EXTRAIT CHOISI:

Les quotas laitiers ont structuré pendant trente et un ans l’organisation de la production laitière. Depuis leur suppression au 1er avril 2015, ce sont les laiteries qui régulent la production. Elles ont repris la main et définissent un volume de collecte dans des contrats conclus sous l’égide des dispositions de l’article L631-24 du Code rural.

Aujourd’hui, les contrats de laiteries se vendent comme des petits pains. Il faut dire que la valorisation de ce «  droit à produire » n’était plus d’actualité depuis 1994.

En effet, selonl’arrêt de la CJCE Queen c/ Ministry of agriculture du 24 mars 1994, le droit de propriété garanti dans l’ordre juridique communautaire ne comportait pas le droit à la commercialisation d’un avantage tel que les quantités de référence allouées dans le cadre d’une organisation commune de marché.

DONNÉES FOURNIES:
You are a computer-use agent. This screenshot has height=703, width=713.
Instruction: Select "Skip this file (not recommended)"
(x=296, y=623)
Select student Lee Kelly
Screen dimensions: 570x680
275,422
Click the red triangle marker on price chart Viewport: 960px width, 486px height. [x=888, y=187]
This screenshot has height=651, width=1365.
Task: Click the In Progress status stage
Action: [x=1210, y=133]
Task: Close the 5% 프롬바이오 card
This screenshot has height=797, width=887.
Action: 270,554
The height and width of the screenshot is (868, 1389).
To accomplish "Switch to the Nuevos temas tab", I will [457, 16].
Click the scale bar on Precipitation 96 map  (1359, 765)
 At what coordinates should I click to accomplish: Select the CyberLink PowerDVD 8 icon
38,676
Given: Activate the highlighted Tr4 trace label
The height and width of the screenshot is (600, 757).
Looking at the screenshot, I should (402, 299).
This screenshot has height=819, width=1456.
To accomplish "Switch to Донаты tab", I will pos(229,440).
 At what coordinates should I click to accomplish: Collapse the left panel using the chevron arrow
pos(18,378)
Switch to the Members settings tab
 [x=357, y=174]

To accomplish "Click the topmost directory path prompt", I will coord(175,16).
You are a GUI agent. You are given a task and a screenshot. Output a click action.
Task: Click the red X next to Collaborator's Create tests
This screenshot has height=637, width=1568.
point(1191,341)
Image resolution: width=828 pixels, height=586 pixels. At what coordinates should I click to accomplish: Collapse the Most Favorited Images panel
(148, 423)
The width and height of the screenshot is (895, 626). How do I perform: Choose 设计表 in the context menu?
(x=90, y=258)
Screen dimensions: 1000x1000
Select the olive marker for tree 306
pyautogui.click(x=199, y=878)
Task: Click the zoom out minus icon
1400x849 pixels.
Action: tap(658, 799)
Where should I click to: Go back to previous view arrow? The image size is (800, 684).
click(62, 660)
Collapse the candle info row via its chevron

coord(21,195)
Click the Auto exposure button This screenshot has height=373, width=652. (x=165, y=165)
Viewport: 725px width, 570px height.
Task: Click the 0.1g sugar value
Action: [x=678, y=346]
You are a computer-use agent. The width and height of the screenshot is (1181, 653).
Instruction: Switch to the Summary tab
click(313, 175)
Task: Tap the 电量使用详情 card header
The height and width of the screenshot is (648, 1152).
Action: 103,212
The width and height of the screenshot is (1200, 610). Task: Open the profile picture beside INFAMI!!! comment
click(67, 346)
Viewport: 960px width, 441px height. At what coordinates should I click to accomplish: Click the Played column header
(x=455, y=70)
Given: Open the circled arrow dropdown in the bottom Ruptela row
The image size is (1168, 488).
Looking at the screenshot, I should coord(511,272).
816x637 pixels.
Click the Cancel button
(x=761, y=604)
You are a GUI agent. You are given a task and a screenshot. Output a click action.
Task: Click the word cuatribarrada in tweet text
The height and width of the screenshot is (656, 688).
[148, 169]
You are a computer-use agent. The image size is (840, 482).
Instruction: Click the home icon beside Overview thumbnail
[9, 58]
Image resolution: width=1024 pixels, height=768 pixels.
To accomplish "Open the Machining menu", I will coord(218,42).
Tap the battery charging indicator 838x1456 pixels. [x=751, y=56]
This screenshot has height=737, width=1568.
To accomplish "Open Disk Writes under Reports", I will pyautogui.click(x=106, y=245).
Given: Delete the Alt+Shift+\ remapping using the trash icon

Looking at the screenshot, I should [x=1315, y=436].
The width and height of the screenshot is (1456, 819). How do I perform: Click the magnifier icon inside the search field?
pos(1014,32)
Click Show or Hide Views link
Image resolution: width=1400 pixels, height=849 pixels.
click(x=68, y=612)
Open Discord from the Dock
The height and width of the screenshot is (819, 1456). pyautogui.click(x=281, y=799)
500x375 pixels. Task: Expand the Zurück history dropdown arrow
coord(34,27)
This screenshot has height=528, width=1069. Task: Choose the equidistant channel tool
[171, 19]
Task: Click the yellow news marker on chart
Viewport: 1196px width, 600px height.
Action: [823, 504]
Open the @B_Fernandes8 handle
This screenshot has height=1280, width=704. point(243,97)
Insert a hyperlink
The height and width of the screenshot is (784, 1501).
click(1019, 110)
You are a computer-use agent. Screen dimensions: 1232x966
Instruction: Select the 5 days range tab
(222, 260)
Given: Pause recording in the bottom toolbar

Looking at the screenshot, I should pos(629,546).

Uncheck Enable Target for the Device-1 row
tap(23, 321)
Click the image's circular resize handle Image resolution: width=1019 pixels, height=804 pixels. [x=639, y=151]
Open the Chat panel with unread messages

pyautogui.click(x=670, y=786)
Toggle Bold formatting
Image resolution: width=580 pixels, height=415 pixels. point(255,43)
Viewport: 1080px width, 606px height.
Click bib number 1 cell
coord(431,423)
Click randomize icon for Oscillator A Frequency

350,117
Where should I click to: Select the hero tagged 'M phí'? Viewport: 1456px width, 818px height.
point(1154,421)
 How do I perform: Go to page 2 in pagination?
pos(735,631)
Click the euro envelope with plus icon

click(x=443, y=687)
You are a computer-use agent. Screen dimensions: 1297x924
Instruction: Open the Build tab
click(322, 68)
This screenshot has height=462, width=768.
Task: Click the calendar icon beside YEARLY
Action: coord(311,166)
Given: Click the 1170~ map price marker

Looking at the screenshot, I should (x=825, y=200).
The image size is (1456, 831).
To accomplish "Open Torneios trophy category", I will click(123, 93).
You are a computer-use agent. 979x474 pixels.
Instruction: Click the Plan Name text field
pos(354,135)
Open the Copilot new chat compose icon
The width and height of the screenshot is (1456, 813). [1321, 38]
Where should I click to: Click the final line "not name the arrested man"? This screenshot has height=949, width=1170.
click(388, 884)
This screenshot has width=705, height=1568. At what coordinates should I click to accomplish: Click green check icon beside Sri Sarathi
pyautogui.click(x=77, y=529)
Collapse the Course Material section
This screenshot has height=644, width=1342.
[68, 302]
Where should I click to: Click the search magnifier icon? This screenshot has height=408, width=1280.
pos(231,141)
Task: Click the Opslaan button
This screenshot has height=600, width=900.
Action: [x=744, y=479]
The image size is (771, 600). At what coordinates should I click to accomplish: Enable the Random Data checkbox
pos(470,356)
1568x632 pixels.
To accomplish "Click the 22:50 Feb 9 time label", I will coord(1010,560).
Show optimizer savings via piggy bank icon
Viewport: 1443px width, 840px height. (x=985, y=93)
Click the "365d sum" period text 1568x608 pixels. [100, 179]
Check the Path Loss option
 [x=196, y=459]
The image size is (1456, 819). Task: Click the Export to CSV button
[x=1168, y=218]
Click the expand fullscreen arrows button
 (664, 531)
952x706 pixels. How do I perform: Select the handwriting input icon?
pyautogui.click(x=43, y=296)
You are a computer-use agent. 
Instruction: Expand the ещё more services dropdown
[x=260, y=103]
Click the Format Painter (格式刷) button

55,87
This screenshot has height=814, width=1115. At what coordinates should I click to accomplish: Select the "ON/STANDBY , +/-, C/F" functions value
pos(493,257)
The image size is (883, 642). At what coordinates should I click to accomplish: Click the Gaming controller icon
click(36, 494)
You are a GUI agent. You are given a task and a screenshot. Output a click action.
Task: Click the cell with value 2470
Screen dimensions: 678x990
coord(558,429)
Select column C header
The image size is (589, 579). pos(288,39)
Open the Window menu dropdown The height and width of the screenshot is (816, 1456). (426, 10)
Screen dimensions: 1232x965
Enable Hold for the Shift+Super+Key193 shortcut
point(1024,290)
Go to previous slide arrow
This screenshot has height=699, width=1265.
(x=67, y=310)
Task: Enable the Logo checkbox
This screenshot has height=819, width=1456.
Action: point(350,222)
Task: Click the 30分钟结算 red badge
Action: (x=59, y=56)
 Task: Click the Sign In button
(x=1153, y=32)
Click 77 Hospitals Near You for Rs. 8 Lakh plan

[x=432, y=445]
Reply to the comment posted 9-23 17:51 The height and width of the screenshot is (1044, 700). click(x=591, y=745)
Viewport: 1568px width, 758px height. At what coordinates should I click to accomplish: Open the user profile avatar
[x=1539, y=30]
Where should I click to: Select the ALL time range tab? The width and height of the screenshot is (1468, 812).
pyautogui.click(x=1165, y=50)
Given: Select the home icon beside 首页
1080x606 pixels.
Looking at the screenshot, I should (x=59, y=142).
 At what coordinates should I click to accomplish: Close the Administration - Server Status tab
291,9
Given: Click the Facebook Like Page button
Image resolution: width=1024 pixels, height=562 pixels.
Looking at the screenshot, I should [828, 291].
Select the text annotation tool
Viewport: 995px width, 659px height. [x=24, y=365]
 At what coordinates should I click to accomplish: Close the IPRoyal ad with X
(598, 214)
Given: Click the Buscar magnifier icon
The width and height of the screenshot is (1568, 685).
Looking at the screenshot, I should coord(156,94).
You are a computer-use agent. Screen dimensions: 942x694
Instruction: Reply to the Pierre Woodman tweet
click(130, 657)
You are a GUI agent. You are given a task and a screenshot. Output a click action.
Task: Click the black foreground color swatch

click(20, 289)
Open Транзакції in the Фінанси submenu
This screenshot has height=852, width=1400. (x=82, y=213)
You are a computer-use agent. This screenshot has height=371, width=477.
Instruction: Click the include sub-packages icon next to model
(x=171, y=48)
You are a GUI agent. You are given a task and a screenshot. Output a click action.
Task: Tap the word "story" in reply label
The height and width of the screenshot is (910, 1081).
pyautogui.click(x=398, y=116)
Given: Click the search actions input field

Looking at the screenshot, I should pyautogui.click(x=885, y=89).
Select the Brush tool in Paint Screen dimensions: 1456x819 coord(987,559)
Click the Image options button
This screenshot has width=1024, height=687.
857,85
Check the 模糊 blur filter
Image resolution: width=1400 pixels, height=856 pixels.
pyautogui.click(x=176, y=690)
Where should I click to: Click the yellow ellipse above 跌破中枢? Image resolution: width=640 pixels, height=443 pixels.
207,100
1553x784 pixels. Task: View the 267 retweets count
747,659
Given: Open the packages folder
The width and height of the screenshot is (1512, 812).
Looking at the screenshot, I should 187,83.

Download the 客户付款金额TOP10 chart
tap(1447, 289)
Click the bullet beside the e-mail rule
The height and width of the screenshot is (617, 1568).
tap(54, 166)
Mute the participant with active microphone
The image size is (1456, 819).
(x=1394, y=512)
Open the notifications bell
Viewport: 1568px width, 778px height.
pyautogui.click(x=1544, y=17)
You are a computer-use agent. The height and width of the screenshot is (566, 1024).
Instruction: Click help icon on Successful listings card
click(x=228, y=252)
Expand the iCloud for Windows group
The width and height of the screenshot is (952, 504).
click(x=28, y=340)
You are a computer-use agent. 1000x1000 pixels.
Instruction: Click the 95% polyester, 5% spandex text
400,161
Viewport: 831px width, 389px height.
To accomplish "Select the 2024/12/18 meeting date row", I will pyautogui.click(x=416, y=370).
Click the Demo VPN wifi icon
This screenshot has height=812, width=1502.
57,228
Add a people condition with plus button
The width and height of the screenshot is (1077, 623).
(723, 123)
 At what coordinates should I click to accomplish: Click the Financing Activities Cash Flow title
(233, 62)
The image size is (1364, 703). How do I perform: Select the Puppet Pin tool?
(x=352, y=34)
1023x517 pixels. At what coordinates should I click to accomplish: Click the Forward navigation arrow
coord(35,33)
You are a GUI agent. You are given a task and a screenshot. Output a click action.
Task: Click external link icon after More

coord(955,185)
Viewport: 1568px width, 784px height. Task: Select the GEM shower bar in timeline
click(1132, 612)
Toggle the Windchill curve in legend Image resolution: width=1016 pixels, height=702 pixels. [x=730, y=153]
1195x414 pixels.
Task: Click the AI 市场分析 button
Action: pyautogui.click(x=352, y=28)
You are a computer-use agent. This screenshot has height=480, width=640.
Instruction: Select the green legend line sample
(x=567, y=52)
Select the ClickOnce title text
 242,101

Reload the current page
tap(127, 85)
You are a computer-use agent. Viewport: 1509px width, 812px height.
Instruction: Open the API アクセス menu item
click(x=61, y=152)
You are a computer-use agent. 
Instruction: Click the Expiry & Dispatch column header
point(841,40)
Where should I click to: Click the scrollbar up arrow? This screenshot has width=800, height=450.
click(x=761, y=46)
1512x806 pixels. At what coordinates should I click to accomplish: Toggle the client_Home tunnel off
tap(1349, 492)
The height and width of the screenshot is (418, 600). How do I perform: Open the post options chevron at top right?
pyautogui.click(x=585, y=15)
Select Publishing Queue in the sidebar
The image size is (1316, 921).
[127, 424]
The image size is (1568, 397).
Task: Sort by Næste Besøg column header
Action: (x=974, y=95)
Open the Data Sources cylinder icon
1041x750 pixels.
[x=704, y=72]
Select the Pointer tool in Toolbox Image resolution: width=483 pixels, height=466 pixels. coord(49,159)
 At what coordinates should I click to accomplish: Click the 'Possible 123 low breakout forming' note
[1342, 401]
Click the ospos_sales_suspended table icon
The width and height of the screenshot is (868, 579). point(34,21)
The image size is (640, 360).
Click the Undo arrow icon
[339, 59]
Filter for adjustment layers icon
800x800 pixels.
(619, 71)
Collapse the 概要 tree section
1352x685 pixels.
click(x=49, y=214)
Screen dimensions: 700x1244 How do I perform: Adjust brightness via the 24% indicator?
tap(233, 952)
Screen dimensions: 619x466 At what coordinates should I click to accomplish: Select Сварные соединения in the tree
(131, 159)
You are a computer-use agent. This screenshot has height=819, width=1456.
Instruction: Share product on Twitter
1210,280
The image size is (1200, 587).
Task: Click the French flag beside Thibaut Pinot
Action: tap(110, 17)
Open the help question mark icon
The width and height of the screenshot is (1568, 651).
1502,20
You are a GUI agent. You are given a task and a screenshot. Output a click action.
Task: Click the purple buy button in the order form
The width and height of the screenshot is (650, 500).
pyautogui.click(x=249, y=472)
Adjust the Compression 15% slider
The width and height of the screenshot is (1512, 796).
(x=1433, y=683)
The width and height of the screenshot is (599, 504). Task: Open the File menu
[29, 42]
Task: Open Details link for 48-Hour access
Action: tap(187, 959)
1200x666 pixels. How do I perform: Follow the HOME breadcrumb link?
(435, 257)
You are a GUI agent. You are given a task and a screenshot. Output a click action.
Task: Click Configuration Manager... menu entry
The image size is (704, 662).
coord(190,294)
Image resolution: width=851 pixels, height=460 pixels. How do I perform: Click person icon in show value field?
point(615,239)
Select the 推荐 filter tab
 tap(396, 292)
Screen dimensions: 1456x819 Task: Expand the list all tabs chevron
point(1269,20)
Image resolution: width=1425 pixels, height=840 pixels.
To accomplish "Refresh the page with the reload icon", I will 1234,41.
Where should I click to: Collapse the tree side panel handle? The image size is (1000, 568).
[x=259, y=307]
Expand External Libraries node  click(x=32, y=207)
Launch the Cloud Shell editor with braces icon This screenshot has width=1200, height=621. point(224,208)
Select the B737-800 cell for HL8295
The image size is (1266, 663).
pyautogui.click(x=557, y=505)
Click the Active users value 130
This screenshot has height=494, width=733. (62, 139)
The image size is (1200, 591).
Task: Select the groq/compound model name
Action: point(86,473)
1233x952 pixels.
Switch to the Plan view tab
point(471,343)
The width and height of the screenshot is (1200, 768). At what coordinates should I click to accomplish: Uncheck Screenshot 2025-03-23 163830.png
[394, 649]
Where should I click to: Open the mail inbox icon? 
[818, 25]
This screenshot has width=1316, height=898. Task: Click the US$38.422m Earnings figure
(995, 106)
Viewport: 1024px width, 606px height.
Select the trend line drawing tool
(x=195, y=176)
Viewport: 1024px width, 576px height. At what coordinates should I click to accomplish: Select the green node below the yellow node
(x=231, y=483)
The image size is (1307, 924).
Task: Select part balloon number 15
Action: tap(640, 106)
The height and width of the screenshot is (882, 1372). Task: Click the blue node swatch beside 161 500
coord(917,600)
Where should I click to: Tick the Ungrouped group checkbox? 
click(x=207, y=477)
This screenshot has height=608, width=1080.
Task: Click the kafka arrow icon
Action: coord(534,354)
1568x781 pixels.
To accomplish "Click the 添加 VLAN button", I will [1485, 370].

EXERCICE ÉCRIT 1: Quelles dates et années l'extrait sur les quotas laitiers mentionne-t-il ? Relevez-les toutes.
EXERCICE ÉCRIT 2: Recopiez fidèlement l'extrait sur les quotas laitiers de « Aujourd’hui, les contrats » à « d’actualité depuis 1994. ».
EXERCICE ÉCRIT 3: Dans l'extrait sur les quotas laitiers, qui régule la production depuis la suppression des quotas ?

RÉSULTAT ATTENDU 1: 1er avril 2015 ; 1994 ; 24 mars 1994

RÉSULTAT ATTENDU 2:
Aujourd’hui, les contrats de laiteries se vendent comme des petits pains. Il faut dire que la valorisation de ce «  droit à produire » n’était plus d’actualité depuis 1994.

RÉSULTAT ATTENDU 3: Ce sont les laiteries.